-- BEGIN PAGE EXTRACT --
This repository has been archived on 2025-05-24. You can view files and clone it, but cannot push or open issues or pull requests.
Files
libcdio-osx/doc/cd-text.texi

810 lines
22 KiB
Plaintext
Raw Normal View History

\input texinfo @c -*-texinfo-*-
@c @tex
@c \globaldefs=1
@c \def\baselinefactor{1.5}
@c \setleading{\textleading}
@c @end tex
@setfilename libcdio.info
@settitle CD TEXT Description
@copying
@quotation
Permission is granted to copy, modify, and distribute it, as long as the
references to the original information sources are maintained.
There is NO WARRANTY, to the extent permitted by law.
Copyright @copyright{} 2011-2012 Thomas Schmitt @email{scdbackup@@gmx.net}.
-- END PAGE EXTRACT --
-- BEGIN RECORDED DATA --
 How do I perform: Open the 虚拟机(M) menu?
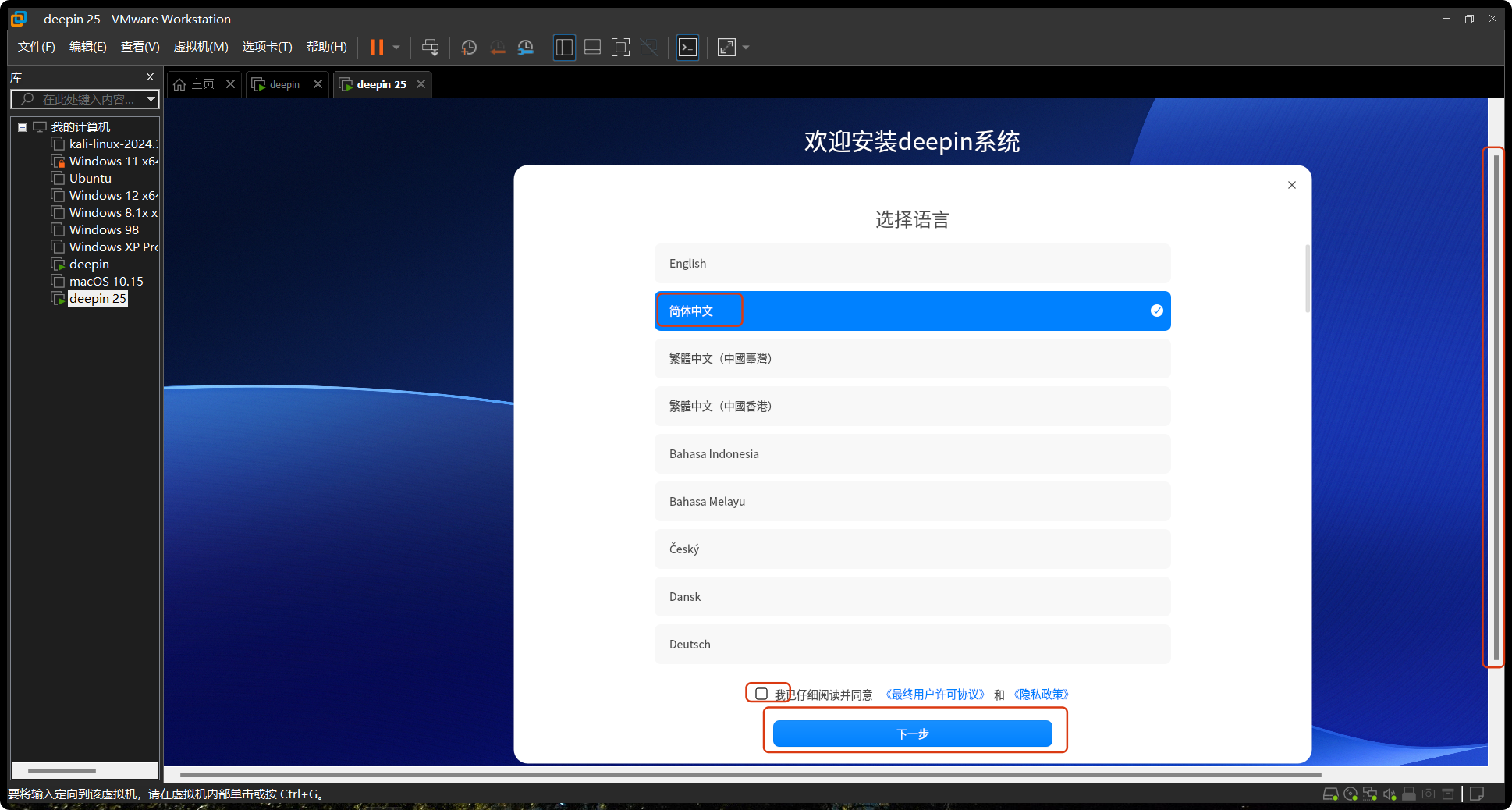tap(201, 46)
-- END RECORDED DATA --
-- BEGIN RECORDED DATA --
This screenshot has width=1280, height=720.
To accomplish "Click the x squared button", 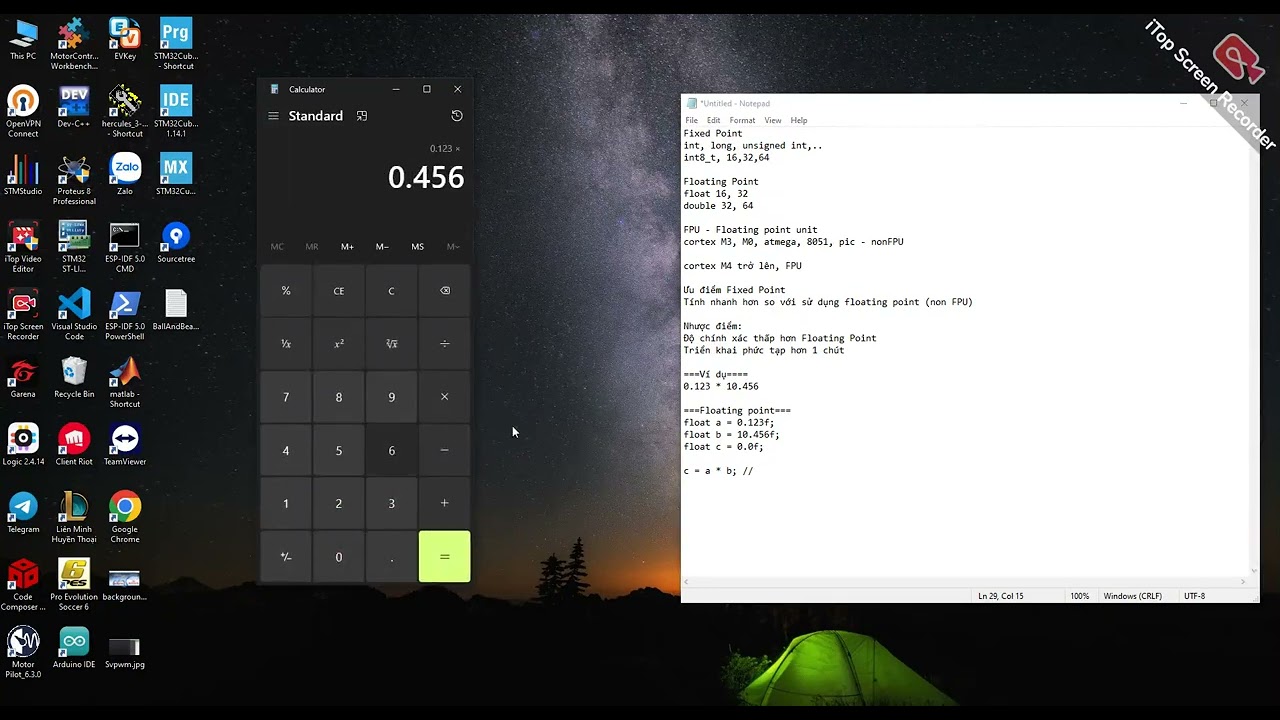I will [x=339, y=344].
-- END RECORDED DATA --
→ **EXERCISE INSTRUCTIONS**
- a) According to the cd-text.texi repository page, on what date was the repository archived?
- b) Continue the cd-text.texi source from its final line.

→ **EXPECTED OUTPUTS**
- a) 2025-05-24

- b)
@end quotation
@end copying
@paragraphindent 0
@exampleindent 0
@titlepage
@title CD Text Description
@author Thomas Schmitt for libburnia-project.org
@vskip 2in plus 1filll
@insertcopying
@end titlepage
@contents
@ifnottex
@node Top
@top CD-Text Description
@insertcopying
@menu
* CD-TEXT from the User Viewpoint::
* Content Specification::
* CD-TEXT Packet Format::
* Sony Text File Format (Input Sheet Version 0.7T)::
* CDRWIN Cue Sheet with CD Text::
* References::
@end menu
@end ifnottex
@node CD-TEXT from the User Viewpoint
@chapter CD-TEXT from the User Viewpoint
CD-TEXT records attributes of disc and tracks on audio CD.
The attributes are grouped into blocks which represent particular languages.
Up to 8 blocks are possible.
There are 13 defined attribute categories, which are called Pack Types and are
identified by a single-byte code:
@table @kbd
@item 0x80
Title
@item 0x81
Performers
@item 0x82
Songwriters
@item 0x83
Composers
@item 0x84
Arrangers
@item 0x85
Message Area
@item 0x86
Disc Identification (text-and-binary)
@item 0x87
Genre Identification (text-and-binary)
@item 0x88
Table of Contents (binary)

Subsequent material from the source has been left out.